Data Informativeness in Linear Optimization under Uncertainty
Omar Bennouna, Amine Bennouna, Saurabh Amin, Asuman Ozdaglar
TL;DR
This paper develops a principled framework for task-aware data collection in linear optimization under uncertainty. It introduces a decision-focused notion of data informativeness and provides a complete geometric characterization of when a data set suffices to recover the optimal decision, linking sufficiency to the cost-directions that can alter the optimal solution. A tractable two-stage algorithm computes minimal sufficient data sets under general query constraints, with extensions to vector-space, convex, and more general uncertainty sets, including MIPs and noisy observations. Through applications to minimal-cost subway design and non-adaptive hiring interviews, it demonstrates that small, carefully chosen data sets can be highly informative for optimal decision-making.
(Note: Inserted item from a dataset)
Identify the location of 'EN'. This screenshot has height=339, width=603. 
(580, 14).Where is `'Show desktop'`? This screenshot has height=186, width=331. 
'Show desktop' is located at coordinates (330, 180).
The framework offers insights into data collection design, illuminates computational trade-offs, and highlights natural extensions to broader problem classes and observation structures.
Abstract
We study the problem of determining what data is required to solve a decision-making task when only partial information about the state of the world is available. Focusing on linear programs, we introduce a decision-focused notion of data informativeness that formalizes when a data set is sufficient to recover the optimal decision. Our notion abstracts away the notion of estimators (how data is used): it depends solely on the structure of the optimization task and the uncertainty. Our main result provides a geometric characterization of data sufficiency: a data set is sufficient if and only if, together with prior knowledge, it captures all cost directions that can change the optimal solution, given the task structure and the uncertainty set. Building on our characterization, we develop a tractable algorithm to determine minimal sufficient data sets under general data collection constraints. Taken together, our work introduces a principled framework for task-aware data collection. We demonstrate the approach in two applications: selecting where to conduct field experiments to inform infrastructure design and choosing which candidates to interview in order to make an optimal hiring decision. Our results illustrate that small, carefully selected data sets often suffice to determine the optimal decisions.